── Selected excerpt ──

Nevilla Eloise Ottley-Adjahoe
1945 -
Nevilla Ottley-Adjahoe, a pianist, organist, music school owner and administrator, and author, has taught for over fifty years. In that time she has helped countless students not only realize their full musical potential but also develop habits that have helped them lead successful careers in many areas.
Nevilla was born in
Trinidad, the oldest of four children of Neville Ethelbert and Myra Eloise
Grosvenor Ottley, and spent most of her childhood in
Michigan and California. The recipient of a rich musical inheritance from both
sides of her extended family, she grew up hearing her parents sing; attending
lyceums in her pre-school years at Emmanuel Missionary College, now Andrews University,
with her parents; and being present during her mother’s piano lessons under
Perry Beach. At age four she sang as a soloist on the pilot program for Your
Story Hour and also started piano lessons.
Nevilla was coached by her
parents as part of the Ottley Trio, which included
her sister Geraldine (Gerri), and brother, Myron, and sang frequently with them
at home and publicly. In later years when Myron’s voice changed, their youngest
sister, Ruby, took his place. In her pre-teen years and later as a teenager Nevilla sang in the youth and women’s choir of the
Emmanuel, now Kansas Avenue, Seventh-day Adventist Church in Riverside,
California. After the family moved to Trinidad when she was fourteen, she
formed the Valley Echoes, a vocal sextet of young women, students, and faculty,
which sang all over Trinidad.
When the family moved to California when she
was seven, she started piano lessons with a Mrs. Downs and then took lessons
from Professor H. Allen Craw, at La Sierra College, now La Sierra University,
before finally studying at age ten with June Simms, her father’s accompanist
and a pivotal person in her development as a pianist.
A memorable experience in those elementary
school years included her parents and Nevilla
attending concerts by famed contralto Marian Anderson and noted duo pianists Ferrante and Teicher, with Simms
and her daughter, Karen, Nevilla’s classmate at La
Sierra SDA Demonstration (elementary) School. During this time Nevilla would often stop on her way home from grade school
to sit quietly in the college church and listen to Harold Hannum,
LSC music department chair and organist, practice.

───
── Entries provided ──

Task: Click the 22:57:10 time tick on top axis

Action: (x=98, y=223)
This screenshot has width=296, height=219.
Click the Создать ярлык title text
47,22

───

■ What the exercise asks:
Pick up the biography of Nevilla Ottley-Adjahoe after its last sentence and keep it going. The records play no part in what comes next.

■ Task result:
During her childhood and teenage years she
studied and successfully took examinations annually within the Associated Board
of the Royal Schools of Music London (RSML) program. By the time she had
completed an associate degree in music and Spanish at Caribbean Union College,
now the University of Southern Caribbean, studying
piano with Frances Burke-Archibold, Vernon Andrews,
and Melville Robbins, she had completed all eight grades in piano performance
and music theory in the RSML. She had also studied organ for three years under Professor
Allan Carr, organist at the Cathedral of Immaculate Conception in
Port-of-Spain, Trinidad.
Nevilla then enrolled at
Andrews University where she studied piano under Hans-Jørgen
Holman and completed a B.Mus. degree in music education in 1971, and an M.A. in
music history and organ performance under C. Warren Becker in 1972. While at AU she also gave music lessons in
piano and organ as part of the work-study program, something she had started
doing in the Caribbean at age sixteen.
She later completed an M.Mus. in conducting at The Catholic University of America. Her teachers and mentors in conducting have included Bruce Olson; Lloyd Geisler, associate conductor of the National Symphony; Herbert Blomstedt (a four-week conducting institute at Loma Linda University in 1980); Lorin Maazel, in a brief cameo lesson; and Laura Jeanette Wells and Evelyn Davidson White, both in choral conducting. Her post-graduate conducting teacher was Robert Page of the Cleveland Orchestra and Conductor Emeritus of the Mendelssohn Choir of Pittsburgh (the Pittsburgh Symphony choir).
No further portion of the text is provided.